[Saved data entries]

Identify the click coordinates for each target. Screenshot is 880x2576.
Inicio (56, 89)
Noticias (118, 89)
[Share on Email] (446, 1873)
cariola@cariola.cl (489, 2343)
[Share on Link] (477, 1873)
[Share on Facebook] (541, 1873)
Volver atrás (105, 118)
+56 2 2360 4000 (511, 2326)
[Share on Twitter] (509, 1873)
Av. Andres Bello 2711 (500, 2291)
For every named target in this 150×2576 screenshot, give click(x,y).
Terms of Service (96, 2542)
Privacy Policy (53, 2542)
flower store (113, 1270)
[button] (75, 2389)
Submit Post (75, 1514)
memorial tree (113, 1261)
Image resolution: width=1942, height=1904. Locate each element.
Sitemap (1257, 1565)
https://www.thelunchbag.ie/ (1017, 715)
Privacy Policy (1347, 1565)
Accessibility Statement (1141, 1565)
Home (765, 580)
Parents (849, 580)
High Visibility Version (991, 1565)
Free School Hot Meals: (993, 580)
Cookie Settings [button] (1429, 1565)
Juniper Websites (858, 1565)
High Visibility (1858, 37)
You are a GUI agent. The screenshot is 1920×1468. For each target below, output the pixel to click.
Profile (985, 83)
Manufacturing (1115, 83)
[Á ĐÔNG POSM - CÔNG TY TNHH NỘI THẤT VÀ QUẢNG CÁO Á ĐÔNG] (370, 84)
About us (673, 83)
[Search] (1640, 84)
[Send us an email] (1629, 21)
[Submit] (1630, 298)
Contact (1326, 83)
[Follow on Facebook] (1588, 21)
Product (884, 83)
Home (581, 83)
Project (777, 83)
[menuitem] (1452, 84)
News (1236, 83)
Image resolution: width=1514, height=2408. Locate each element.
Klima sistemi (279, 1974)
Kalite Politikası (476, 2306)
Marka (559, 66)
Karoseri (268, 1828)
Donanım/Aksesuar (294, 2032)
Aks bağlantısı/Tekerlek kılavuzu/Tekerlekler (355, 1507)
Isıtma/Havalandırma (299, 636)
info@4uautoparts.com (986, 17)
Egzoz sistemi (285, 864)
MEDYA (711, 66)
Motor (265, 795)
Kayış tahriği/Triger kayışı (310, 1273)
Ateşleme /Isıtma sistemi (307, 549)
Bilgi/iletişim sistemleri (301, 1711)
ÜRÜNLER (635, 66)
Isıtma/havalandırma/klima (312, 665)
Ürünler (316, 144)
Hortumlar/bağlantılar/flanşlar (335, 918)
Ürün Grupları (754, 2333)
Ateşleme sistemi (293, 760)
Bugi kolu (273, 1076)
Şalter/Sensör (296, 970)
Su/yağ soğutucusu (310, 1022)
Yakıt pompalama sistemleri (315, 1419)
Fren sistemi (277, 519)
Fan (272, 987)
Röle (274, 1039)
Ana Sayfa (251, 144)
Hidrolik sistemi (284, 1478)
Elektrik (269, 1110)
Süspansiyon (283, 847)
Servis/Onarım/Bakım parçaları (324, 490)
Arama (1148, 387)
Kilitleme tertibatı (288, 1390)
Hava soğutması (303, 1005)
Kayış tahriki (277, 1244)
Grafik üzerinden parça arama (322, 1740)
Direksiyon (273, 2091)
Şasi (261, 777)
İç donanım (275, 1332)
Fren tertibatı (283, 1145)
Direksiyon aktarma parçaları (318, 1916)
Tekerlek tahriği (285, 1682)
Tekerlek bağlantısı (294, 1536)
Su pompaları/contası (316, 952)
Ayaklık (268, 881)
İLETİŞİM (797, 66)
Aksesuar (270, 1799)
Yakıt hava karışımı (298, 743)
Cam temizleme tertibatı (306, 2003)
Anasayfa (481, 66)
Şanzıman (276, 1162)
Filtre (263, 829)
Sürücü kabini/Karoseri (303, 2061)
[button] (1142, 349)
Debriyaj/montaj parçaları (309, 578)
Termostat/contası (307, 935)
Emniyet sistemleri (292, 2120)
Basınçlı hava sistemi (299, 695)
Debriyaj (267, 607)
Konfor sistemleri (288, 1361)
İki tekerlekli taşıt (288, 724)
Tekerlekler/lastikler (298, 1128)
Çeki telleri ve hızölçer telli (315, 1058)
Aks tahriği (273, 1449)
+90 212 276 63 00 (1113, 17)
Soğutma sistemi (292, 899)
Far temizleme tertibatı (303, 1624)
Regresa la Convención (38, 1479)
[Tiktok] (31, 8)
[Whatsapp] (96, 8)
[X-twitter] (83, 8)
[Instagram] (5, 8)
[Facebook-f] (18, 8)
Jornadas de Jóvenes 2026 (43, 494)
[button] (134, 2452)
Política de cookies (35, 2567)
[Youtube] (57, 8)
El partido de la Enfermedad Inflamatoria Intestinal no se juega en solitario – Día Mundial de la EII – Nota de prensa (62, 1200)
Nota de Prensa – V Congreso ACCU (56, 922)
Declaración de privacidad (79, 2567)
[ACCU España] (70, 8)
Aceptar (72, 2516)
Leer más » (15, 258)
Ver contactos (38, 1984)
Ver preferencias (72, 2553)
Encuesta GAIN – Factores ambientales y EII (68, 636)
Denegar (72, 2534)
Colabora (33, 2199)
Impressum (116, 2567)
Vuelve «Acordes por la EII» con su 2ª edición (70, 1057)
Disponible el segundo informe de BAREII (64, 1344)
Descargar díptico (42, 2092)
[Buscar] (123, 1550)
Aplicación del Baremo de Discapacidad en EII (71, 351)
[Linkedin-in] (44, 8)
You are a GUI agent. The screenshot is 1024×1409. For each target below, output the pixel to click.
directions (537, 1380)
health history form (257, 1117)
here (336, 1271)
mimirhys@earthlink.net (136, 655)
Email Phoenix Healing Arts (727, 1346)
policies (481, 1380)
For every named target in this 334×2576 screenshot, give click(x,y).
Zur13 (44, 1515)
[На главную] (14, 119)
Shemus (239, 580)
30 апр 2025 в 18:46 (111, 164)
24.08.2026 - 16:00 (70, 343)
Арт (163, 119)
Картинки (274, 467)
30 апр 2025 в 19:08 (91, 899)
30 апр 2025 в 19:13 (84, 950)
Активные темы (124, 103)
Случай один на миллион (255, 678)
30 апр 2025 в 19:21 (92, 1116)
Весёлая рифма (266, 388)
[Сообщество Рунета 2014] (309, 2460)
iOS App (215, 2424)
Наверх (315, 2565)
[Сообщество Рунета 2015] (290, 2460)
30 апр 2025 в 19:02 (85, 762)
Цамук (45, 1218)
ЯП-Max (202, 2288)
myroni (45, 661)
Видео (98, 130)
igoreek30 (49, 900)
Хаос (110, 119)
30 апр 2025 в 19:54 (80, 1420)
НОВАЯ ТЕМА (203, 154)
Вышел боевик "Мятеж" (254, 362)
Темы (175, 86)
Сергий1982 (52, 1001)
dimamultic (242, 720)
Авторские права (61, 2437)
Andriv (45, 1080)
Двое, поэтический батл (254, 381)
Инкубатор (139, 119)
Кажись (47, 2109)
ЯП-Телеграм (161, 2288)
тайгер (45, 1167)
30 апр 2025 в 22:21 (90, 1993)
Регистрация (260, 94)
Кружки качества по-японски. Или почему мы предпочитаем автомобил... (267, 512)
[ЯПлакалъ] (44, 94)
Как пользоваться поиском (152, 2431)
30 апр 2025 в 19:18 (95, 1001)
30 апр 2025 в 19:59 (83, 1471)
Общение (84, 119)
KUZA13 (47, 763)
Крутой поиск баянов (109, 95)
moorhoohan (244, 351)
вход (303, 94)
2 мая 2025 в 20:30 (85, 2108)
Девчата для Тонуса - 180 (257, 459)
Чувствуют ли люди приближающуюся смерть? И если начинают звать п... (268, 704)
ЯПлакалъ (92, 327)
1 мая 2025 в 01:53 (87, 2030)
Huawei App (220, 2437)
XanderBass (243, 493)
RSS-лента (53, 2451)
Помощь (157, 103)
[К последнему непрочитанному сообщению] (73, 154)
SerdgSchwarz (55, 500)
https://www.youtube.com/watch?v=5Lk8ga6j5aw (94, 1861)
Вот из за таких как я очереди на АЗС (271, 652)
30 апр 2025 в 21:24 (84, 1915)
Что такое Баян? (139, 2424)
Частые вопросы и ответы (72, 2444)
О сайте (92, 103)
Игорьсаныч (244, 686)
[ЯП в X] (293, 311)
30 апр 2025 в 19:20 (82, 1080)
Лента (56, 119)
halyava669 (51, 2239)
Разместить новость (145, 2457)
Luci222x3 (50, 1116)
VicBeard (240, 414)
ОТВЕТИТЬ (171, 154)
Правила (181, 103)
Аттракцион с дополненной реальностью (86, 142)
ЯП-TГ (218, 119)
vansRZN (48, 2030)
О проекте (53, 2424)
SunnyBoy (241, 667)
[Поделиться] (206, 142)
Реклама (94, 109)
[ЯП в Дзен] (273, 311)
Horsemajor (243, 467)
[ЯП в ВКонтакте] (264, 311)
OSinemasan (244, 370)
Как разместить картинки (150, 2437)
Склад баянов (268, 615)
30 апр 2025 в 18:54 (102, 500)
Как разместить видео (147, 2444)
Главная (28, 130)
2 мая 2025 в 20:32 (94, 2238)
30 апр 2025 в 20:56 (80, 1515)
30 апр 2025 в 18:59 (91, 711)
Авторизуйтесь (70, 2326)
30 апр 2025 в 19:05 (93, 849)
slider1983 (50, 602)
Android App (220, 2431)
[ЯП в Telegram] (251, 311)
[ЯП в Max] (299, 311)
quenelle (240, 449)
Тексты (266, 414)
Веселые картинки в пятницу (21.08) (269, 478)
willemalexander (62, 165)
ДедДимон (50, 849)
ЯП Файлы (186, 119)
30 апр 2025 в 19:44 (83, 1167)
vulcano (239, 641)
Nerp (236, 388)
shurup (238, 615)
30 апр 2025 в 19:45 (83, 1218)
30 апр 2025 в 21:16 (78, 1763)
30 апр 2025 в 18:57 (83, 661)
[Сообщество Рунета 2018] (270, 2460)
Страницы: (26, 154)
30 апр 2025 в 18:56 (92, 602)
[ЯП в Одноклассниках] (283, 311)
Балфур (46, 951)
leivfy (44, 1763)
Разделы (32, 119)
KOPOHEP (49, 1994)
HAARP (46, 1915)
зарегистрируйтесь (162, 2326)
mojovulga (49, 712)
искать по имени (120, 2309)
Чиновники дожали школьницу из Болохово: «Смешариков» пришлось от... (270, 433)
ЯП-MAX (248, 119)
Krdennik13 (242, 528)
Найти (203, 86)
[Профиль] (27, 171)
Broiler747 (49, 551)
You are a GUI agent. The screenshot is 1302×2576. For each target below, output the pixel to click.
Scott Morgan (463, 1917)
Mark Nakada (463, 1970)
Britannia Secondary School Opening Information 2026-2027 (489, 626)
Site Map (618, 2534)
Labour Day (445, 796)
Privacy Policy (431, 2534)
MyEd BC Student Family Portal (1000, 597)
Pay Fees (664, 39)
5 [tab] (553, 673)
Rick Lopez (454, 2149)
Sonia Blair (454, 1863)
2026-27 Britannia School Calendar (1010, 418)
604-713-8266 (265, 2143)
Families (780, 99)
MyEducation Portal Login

== TASK REQUIREMENTS ==
Search the records above for the string "tahriği" and copy each line that holds it.

== FINAL ANSWER ==
Kayış tahriği/Triger kayışı (310, 1273)
Tekerlek tahriği (285, 1682)
Aks tahriği (273, 1449)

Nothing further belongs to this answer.